How can those be reconciled with what happens to a country like Haiti at a time like this?

Well, for the Christian, you’ve got to see the God who is very much like Christ-like, and in him there is no un-Christ-likeness. Ah, you know, St. Augustine of Hippo said, he lies in a manger but contains the world, he feeds at the breast but also feeds the angels, is wrapped in swaddling clothes but vests us with immortality, you see.

I’m not sure I understand that answer, to be perfectly frank with you. I don’t quite see what it has to do with the question.

The question is that the God we’re dealing with, who is merciful and powerful, has shown his face to us in the person of Jesus, and if you believe that God is very much like Jesus of Nazareth, questions of power, questions of mercy, ultimately find their answer not in a sort of a slot-machine-type God, but actually a god who is with us alongside us, and his power is made more stronger, not in dictatorship, but in terms of mercifulness, in humility, and coming alongside us.

But what you seem to be arguing for here, is precisely the slot-machine-type God, because slot machines are random. The suffering that is imposed, that has been imposed upon these people of Haiti – clearly entirely innocent people, many, many children amongst them – that is random, just like a slot machine.

No, no, no, no, no! Jesus was asked that question, ah, when there was a Tower of Siloam* which killed a lot of people. People were assuming that those who died because they were wicked. And Jesus said, “No not at all." Don’t be complacent! Don’t think you can comfort yourself by saying that bad things only happen to bad people. Everyone needs to be aware of their fragility and vulnerability, and of their need for one another, and for God. You see, we are a family. When one weeps we all weep, and I’m, I’m afraid the world as it is, has got tremendous beauty, tremendous power, within it, earthquakes, uh, fire, this can be devastating, and it depends on where you live, and you think, well, why did they live in that place?
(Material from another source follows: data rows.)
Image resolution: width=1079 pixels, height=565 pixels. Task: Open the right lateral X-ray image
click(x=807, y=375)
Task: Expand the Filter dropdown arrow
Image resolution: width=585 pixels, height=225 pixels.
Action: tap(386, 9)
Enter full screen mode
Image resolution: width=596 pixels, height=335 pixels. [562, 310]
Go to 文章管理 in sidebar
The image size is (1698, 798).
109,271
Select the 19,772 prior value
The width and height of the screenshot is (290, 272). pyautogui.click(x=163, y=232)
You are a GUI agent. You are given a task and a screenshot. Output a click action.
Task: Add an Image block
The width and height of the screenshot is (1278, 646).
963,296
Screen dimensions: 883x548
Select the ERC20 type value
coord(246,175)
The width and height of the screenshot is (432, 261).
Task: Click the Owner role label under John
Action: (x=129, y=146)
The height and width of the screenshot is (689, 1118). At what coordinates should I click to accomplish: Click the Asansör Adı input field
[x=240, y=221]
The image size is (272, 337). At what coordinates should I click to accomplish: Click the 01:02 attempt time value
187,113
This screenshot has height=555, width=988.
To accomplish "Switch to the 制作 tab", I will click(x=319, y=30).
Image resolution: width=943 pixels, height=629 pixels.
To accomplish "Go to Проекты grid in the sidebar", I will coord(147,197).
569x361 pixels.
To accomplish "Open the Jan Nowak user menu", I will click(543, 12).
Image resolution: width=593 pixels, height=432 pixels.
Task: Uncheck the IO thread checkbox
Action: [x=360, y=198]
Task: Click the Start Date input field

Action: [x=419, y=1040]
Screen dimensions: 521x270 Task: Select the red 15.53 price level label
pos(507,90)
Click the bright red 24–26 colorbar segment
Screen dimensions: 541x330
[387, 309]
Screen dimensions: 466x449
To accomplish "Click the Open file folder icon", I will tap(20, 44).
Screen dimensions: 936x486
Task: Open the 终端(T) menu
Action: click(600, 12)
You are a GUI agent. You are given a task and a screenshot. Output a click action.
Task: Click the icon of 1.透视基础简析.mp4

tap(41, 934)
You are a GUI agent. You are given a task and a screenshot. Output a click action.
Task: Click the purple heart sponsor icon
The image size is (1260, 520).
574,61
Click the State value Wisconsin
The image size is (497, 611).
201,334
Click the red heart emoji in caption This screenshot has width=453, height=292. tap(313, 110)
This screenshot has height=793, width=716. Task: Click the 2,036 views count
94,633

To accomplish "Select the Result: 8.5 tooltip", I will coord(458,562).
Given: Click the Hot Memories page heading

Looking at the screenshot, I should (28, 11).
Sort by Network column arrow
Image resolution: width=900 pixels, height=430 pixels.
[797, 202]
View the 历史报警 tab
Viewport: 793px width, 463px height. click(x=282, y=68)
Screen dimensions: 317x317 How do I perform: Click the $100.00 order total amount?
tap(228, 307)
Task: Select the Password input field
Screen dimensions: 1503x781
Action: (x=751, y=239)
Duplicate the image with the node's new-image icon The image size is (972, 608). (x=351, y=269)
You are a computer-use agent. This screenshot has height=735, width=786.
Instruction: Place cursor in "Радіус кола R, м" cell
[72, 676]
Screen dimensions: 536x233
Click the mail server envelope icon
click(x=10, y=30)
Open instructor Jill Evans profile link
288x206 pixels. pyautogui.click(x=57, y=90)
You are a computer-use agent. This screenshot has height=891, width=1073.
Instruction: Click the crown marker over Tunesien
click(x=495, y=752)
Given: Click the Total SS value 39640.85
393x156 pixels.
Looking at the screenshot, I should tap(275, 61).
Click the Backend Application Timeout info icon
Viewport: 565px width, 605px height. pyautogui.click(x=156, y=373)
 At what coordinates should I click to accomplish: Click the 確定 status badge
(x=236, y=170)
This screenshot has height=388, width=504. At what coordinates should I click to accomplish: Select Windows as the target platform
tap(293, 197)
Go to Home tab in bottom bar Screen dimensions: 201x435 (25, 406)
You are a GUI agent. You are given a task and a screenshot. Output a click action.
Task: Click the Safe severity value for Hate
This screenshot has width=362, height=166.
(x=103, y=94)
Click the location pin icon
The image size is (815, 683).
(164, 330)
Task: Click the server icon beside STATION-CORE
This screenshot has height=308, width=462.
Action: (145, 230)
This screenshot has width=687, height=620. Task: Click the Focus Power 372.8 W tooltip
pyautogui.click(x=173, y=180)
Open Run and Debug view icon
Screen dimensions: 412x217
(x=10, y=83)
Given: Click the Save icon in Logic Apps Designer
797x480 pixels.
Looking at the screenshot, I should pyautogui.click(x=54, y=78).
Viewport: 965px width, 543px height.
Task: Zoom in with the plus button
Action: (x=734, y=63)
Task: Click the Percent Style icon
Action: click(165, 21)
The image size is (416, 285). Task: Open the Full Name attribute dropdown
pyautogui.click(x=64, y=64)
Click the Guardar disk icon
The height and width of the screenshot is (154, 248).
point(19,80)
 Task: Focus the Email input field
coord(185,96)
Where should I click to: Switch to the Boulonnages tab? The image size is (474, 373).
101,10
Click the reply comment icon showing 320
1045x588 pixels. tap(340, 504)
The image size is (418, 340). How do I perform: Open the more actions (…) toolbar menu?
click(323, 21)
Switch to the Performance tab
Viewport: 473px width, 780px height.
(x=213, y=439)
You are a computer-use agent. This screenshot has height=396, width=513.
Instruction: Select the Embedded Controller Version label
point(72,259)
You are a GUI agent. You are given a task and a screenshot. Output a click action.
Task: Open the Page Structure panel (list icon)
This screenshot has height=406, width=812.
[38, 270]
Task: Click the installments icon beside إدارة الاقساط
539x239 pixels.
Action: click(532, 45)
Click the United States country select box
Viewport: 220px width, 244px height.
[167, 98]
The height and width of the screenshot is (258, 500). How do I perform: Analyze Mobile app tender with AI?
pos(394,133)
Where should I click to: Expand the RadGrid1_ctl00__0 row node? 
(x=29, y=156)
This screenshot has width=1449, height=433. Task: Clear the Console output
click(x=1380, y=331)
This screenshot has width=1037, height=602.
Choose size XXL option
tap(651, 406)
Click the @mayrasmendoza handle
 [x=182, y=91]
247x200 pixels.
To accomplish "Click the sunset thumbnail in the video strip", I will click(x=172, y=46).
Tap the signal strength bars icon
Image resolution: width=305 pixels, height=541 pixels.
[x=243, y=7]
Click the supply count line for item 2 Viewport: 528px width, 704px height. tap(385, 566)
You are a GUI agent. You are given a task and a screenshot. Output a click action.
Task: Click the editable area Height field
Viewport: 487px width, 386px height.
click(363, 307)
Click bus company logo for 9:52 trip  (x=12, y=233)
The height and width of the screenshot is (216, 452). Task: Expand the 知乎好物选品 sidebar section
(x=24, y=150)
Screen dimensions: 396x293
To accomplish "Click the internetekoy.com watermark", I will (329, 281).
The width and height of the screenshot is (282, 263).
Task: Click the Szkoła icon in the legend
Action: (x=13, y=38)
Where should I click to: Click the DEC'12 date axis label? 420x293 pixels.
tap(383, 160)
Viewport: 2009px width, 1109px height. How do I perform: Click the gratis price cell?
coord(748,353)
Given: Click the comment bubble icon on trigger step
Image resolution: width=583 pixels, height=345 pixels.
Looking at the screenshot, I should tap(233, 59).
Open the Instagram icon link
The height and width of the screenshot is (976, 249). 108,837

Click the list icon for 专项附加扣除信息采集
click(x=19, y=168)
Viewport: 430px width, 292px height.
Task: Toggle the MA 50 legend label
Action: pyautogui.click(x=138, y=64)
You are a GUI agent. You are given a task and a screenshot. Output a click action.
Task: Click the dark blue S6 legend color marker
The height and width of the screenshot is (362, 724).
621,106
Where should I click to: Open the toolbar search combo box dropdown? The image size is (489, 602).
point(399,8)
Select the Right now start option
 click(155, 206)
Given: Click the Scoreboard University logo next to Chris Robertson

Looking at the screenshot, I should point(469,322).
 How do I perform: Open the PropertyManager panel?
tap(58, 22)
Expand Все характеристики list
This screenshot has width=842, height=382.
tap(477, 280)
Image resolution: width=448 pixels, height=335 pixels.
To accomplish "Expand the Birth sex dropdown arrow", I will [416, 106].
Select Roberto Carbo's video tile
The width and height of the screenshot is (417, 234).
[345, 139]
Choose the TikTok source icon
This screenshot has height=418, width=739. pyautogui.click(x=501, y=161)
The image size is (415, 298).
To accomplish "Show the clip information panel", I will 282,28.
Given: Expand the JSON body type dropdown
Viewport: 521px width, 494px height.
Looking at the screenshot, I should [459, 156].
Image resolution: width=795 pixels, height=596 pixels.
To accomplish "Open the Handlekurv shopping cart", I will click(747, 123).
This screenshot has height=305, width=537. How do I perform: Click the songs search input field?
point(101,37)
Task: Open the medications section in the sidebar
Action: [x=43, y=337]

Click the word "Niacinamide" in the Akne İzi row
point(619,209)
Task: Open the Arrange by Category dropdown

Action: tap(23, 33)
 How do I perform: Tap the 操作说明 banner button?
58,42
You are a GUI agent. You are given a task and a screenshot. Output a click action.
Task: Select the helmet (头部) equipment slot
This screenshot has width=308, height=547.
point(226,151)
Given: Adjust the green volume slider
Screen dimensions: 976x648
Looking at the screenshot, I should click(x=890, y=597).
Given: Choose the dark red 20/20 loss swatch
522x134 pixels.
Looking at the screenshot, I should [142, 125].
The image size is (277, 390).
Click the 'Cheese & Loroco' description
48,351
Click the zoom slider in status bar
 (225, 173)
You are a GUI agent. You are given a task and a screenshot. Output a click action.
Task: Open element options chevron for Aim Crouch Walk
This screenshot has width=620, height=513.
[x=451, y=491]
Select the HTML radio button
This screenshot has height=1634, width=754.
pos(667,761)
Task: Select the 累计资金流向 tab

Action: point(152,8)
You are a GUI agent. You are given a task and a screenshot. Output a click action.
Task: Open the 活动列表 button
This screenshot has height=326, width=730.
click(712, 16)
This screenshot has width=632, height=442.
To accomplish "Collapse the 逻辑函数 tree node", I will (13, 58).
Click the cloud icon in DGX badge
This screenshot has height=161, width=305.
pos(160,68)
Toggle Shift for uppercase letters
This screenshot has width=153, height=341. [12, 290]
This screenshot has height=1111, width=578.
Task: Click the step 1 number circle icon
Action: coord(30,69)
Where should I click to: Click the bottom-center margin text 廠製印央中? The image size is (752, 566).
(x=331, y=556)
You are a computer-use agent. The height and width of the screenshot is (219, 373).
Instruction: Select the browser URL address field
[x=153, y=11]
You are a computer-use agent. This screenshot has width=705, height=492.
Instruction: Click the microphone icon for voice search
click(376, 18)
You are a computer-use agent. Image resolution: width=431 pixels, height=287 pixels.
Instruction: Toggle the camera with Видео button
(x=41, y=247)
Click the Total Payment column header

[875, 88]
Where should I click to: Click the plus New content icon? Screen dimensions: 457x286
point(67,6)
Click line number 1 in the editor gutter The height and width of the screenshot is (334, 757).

Now with science, now, for example you know, that the early warning system for the tsunami can actually warn people when this is happening, because our world is a world which we are not masters of.

So what do you have to say to somebody like Pat Robertson, the American evangelical preacher and candidate for president of the United States, indeed, at one point, who seemed to be playing, blaming Haitians themselves for what has happened to them — the country, he says, swore a pact to the Devil at its creation. So in other words they deserved it.

No! I, I think anybody who talks like this need to sit at the foot of the cross of Jesus. Where what actually you do is don’t throw stones. I think he’s absolutely wrong, ah, Haiti is very close to America, and you would have thought that for these generations when the, the, government nearly collapsed, the United Nations was the only thing that giving sense of it, that America would have come to their aid, and I’m very grateful that, and thankful, that president Obama is taking a more proactive, ah, umm, on, help on their doorstep. So Pat Robertson, I’m sorry — he’s totally wrong, he should reread his Bible properly and he should realize that, like my mother said, never point a finger, because when you do, three other fingers are pointing back at you.

Archbishop, many thanks.

 

*Thank you to reader DavidNYC for coming up with the phrase "Tower of Siloam." Previously, we had marked this place in the transcript "undecipherable."